In assenza di un Senato di questo genere il dibattito oscilla in modo pendolare tra le ragioni del ‘noi’ declinate in modo centralistico (ma siamo sicuri, si veda il caso della scuola, che un di più di centralismo porti sempre a un di più di uguaglianza?) e quelle dell’‘io’ portano solo a chiedere più autonomia per sé stessi, disinteressandosi della tenuta complessiva del sistema.
Sul secondo livello si ripropongono analoghe semplificazioni. C’è da una parte un approccio semplicistico a far valere la logica del ‘noi‘ come si esprime, nell’attuale progetto del Premierato, o meglio che non distingue le varie modalità con cui aggregare le scelte degli elettori (non è la stessa cosa eleggere a maggioranza relativa o assoluta, stabilire premi con soglie ragionevoli di consensi o senza di esse) e non pone limiti chiari a questa aggregazione. Vanno infatti aggiornati alcuni quorum di garanzia, si è sovrarappresentati per governare non per prendere anche le garanzie.

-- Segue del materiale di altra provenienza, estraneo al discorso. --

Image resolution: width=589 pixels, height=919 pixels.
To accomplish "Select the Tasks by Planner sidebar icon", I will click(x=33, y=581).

A questa impostazione sbagliata non si può però opporre una logica dell’‘io’ che passa per un’idea atomistica della rappresentanza, in cui ciascuno proporzionalisticamente vuole essere fotografato per i propri voti e poi essere sovrano nel far cadere i Governi, a prescindere da una scelta chiara di governo per la legislatura affidata, nelle debite forme, agli elettori.
Ci sarebbe ancora tempo per rimettere sulle giuste rotaie il dibattito sulle istituzioni con soluzioni condivise nella seconda parte della legislatura. Ove si volesse.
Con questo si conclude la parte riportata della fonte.